The Westfield Starfires had originally been slated to the take the field May 28.
“The FCBL is committed to providing our student athletes a chance to play ball this summer – what that looks like will be determined by state and federal guidelines for health and safety of our players, fans and employees,” Starfires owner and co-founder Christopher Thompson said. “From our perspective – we won’t play until it is safe to do so – but we won’t cancel until we are told we have to. Every scenario is on the table at the moment.”
One of those scenarios, Thompson said, involves tweaking rosters to include more area players. The Starfires could possibly target more players from the Boston and Hartford areas who could make the daily commute.
The FCBL relies heavily on host families, which are home to players from their respective teams for the duration of the season. The guidelines now in place to help slow the spread of the coronavirus now makes that “extremely challenging,” Thompson said.

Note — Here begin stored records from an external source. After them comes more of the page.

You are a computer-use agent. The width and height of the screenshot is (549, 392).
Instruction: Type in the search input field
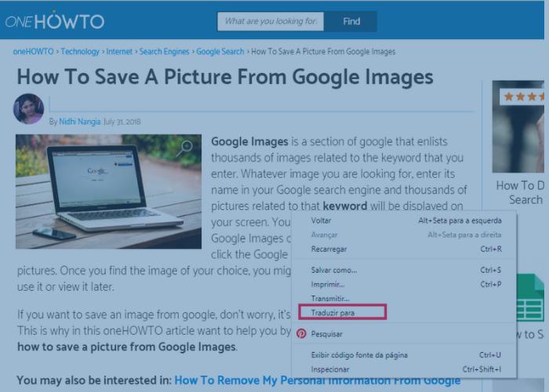pos(270,21)
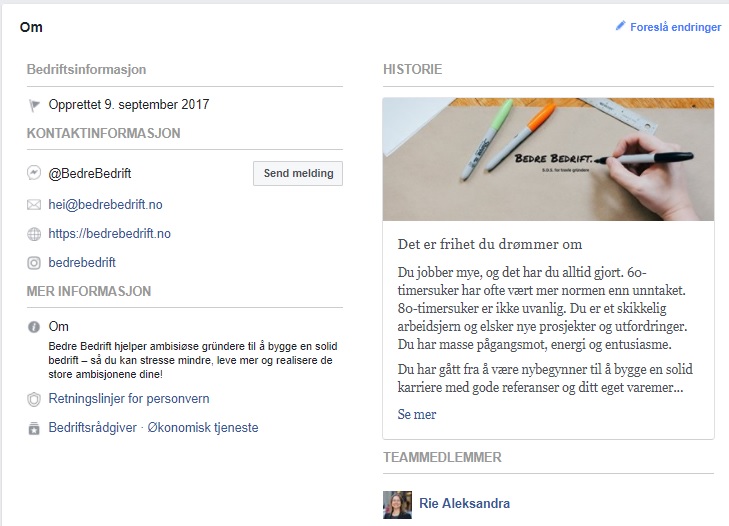
Task: Click the envelope email icon
Action: click(34, 205)
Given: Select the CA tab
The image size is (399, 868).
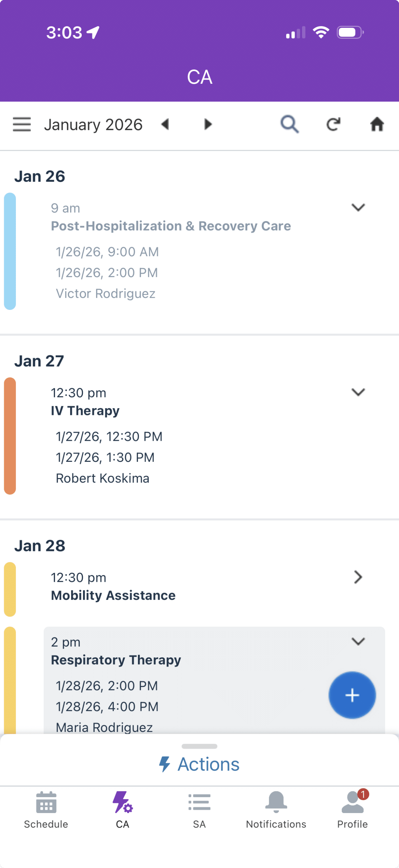Looking at the screenshot, I should [x=123, y=810].
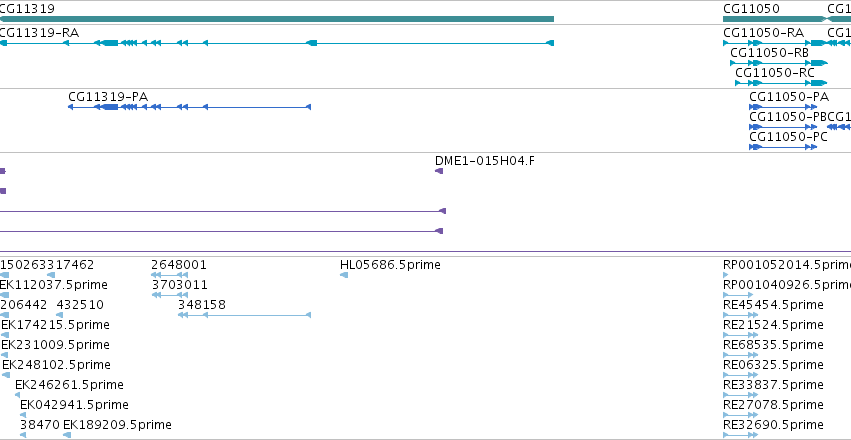Screen dimensions: 851x440
Task: Click the HL05686.5prime EST arrow
Action: click(344, 275)
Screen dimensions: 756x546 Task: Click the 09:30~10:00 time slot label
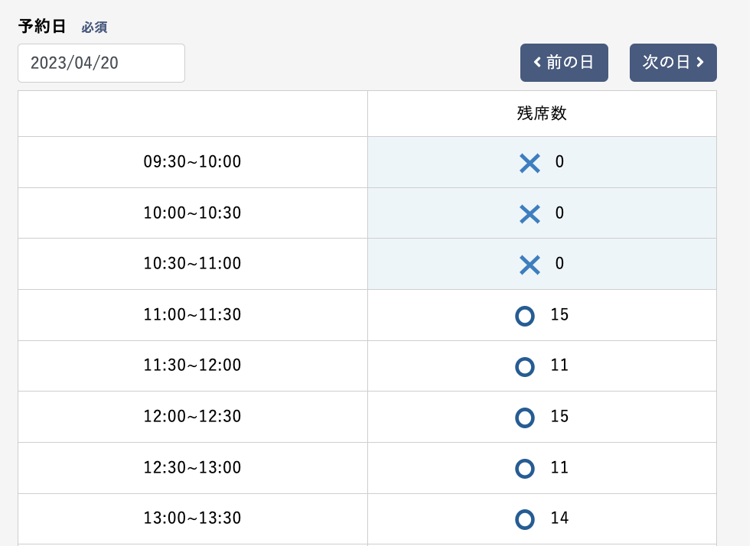pyautogui.click(x=192, y=162)
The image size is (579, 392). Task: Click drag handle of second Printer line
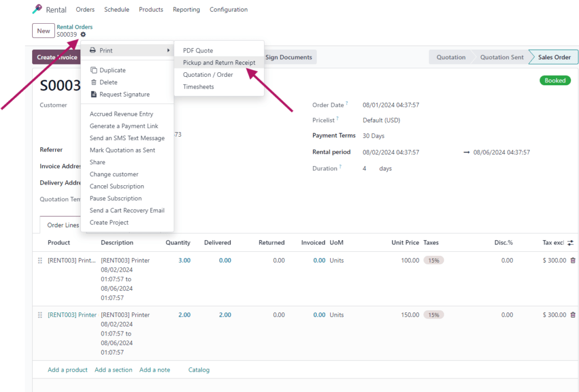coord(40,315)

Another factor which may weigh on league officials is how college campuses around the country decide to handle academics and sports for student-athletes this fall.
“There is no blueprint for this,” Thompson admitted.
While the Cape Cod League has already announced plans to scrap the 2020 season, FCBL officials remain more optimistic that its teams can still play a season schedule this year.
“As soon as we have clarity on guidelines and procedures for playing baseball, we will look to adapt and begin,” Futures League Commissioner Joe Paolucci said. “While all scenarios and contingencies are under consideration, we remain hopeful.”
The FCBL will continue to monitor guidance from governmental and health officials and will update the status of the 2020 season when a final decision is made.
Major League Baseball has flirted with the idea of playing a shortened season entirely in some warm weather cities, but more recently voiced optimism that teams may now be able to play closer to home – in empty stadiums – with revamped divisions that merge the American and National Leagues into three divisions with a mix of teams from both leagues.